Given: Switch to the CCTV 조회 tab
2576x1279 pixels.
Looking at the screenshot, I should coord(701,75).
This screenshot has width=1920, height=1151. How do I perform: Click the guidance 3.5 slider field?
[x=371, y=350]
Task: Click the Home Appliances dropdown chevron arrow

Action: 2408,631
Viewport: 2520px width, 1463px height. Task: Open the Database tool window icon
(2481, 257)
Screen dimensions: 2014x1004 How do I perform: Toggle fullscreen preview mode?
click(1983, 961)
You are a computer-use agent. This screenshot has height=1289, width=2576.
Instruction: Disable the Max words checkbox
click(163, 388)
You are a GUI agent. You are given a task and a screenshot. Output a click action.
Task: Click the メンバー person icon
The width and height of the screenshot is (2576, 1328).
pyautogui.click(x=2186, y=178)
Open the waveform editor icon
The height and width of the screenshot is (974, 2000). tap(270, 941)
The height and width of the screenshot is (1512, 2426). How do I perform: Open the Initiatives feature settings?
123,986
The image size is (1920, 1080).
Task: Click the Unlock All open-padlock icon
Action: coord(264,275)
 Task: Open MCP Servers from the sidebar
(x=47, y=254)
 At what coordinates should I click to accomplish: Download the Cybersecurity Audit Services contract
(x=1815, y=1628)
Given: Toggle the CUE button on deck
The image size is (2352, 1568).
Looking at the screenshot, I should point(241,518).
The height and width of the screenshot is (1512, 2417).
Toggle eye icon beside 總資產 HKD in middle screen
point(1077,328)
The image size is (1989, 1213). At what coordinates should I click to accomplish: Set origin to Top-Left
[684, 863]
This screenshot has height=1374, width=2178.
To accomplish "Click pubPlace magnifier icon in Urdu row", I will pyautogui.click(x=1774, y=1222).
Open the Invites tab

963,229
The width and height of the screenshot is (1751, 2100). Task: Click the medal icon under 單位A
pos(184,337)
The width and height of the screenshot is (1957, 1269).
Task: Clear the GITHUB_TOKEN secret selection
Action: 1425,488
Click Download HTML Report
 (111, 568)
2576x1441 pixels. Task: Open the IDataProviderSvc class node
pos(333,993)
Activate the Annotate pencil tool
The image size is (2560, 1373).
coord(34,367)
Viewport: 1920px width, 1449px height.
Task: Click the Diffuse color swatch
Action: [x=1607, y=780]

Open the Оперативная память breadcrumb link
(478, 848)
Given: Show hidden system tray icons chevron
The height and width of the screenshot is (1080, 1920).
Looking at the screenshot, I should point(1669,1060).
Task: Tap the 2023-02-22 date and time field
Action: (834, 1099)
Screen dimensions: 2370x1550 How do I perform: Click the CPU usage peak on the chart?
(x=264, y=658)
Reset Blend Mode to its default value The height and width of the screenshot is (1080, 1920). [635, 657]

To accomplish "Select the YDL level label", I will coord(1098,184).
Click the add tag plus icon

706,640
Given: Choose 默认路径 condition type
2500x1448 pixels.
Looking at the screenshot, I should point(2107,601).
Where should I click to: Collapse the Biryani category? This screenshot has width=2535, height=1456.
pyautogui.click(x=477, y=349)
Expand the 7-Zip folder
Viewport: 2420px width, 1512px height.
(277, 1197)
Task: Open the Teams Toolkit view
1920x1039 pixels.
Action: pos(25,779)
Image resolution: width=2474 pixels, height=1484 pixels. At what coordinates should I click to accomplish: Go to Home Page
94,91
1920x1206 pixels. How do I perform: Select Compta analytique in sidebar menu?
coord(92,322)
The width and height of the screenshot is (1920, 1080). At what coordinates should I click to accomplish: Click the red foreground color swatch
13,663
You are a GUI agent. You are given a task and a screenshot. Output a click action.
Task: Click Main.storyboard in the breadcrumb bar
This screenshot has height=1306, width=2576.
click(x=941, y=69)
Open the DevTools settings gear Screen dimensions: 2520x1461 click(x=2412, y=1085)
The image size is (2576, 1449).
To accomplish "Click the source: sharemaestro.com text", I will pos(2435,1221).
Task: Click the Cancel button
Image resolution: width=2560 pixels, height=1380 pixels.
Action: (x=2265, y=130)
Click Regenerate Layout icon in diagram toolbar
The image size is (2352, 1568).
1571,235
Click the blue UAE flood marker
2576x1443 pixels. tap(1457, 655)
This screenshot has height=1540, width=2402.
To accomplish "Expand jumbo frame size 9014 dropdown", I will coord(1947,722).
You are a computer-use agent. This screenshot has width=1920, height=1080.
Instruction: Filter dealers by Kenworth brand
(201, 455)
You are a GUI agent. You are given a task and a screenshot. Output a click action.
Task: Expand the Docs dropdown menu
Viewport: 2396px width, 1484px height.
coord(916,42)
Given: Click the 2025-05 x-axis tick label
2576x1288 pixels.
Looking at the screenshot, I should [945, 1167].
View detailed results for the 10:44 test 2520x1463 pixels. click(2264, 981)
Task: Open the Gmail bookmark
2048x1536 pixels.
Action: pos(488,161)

__Problem__:
Give back the material in full, word for word.

__Result of this exercise__:
Given: Switch to the CCTV 조회 tab
2576x1279 pixels.
Looking at the screenshot, I should coord(701,75).
This screenshot has width=1920, height=1151. How do I perform: Click the guidance 3.5 slider field?
[x=371, y=350]
Task: Click the Home Appliances dropdown chevron arrow

Action: 2408,631
Viewport: 2520px width, 1463px height. Task: Open the Database tool window icon
(2481, 257)
Screen dimensions: 2014x1004 How do I perform: Toggle fullscreen preview mode?
click(1983, 961)
You are a computer-use agent. This screenshot has height=1289, width=2576.
Instruction: Disable the Max words checkbox
click(163, 388)
You are a GUI agent. You are given a task and a screenshot. Output a click action.
Task: Click the メンバー person icon
The width and height of the screenshot is (2576, 1328).
pyautogui.click(x=2186, y=178)
Open the waveform editor icon
The height and width of the screenshot is (974, 2000). tap(270, 941)
The height and width of the screenshot is (1512, 2426). How do I perform: Open the Initiatives feature settings?
123,986
The image size is (1920, 1080).
Task: Click the Unlock All open-padlock icon
Action: coord(264,275)
 Task: Open MCP Servers from the sidebar
(x=47, y=254)
 At what coordinates should I click to accomplish: Download the Cybersecurity Audit Services contract
(x=1815, y=1628)
Given: Toggle the CUE button on deck
The image size is (2352, 1568).
Looking at the screenshot, I should point(241,518).
The height and width of the screenshot is (1512, 2417).
Toggle eye icon beside 總資產 HKD in middle screen
point(1077,328)
The image size is (1989, 1213). At what coordinates should I click to accomplish: Set origin to Top-Left
[684, 863]
This screenshot has height=1374, width=2178.
To accomplish "Click pubPlace magnifier icon in Urdu row", I will pyautogui.click(x=1774, y=1222).
Open the Invites tab

963,229
The width and height of the screenshot is (1751, 2100). Task: Click the medal icon under 單位A
pos(184,337)
The width and height of the screenshot is (1957, 1269).
Task: Clear the GITHUB_TOKEN secret selection
Action: 1425,488
Click Download HTML Report
 (111, 568)
2576x1441 pixels. Task: Open the IDataProviderSvc class node
pos(333,993)
Activate the Annotate pencil tool
The image size is (2560, 1373).
coord(34,367)
Viewport: 1920px width, 1449px height.
Task: Click the Diffuse color swatch
Action: [x=1607, y=780]

Open the Оперативная память breadcrumb link
(478, 848)
Given: Show hidden system tray icons chevron
The height and width of the screenshot is (1080, 1920).
Looking at the screenshot, I should point(1669,1060).
Task: Tap the 2023-02-22 date and time field
Action: (834, 1099)
Screen dimensions: 2370x1550 How do I perform: Click the CPU usage peak on the chart?
(x=264, y=658)
Reset Blend Mode to its default value The height and width of the screenshot is (1080, 1920). [635, 657]

To accomplish "Select the YDL level label", I will coord(1098,184).
Click the add tag plus icon

706,640
Given: Choose 默认路径 condition type
2500x1448 pixels.
Looking at the screenshot, I should point(2107,601).
Where should I click to: Collapse the Biryani category? This screenshot has width=2535, height=1456.
pyautogui.click(x=477, y=349)
Expand the 7-Zip folder
Viewport: 2420px width, 1512px height.
(277, 1197)
Task: Open the Teams Toolkit view
1920x1039 pixels.
Action: pos(25,779)
Image resolution: width=2474 pixels, height=1484 pixels. At what coordinates should I click to accomplish: Go to Home Page
94,91
1920x1206 pixels. How do I perform: Select Compta analytique in sidebar menu?
coord(92,322)
The width and height of the screenshot is (1920, 1080). At what coordinates should I click to accomplish: Click the red foreground color swatch
13,663
You are a GUI agent. You are given a task and a screenshot. Output a click action.
Task: Click Main.storyboard in the breadcrumb bar
This screenshot has height=1306, width=2576.
click(x=941, y=69)
Open the DevTools settings gear Screen dimensions: 2520x1461 click(x=2412, y=1085)
The image size is (2576, 1449).
To accomplish "Click the source: sharemaestro.com text", I will pos(2435,1221).
Task: Click the Cancel button
Image resolution: width=2560 pixels, height=1380 pixels.
Action: (x=2265, y=130)
Click Regenerate Layout icon in diagram toolbar
The image size is (2352, 1568).
1571,235
Click the blue UAE flood marker
2576x1443 pixels. tap(1457, 655)
This screenshot has height=1540, width=2402.
To accomplish "Expand jumbo frame size 9014 dropdown", I will coord(1947,722).
You are a computer-use agent. This screenshot has width=1920, height=1080.
Instruction: Filter dealers by Kenworth brand
(201, 455)
You are a GUI agent. You are given a task and a screenshot. Output a click action.
Task: Expand the Docs dropdown menu
Viewport: 2396px width, 1484px height.
coord(916,42)
Given: Click the 2025-05 x-axis tick label
2576x1288 pixels.
Looking at the screenshot, I should [945, 1167].
View detailed results for the 10:44 test 2520x1463 pixels. click(2264, 981)
Task: Open the Gmail bookmark
2048x1536 pixels.
Action: pos(488,161)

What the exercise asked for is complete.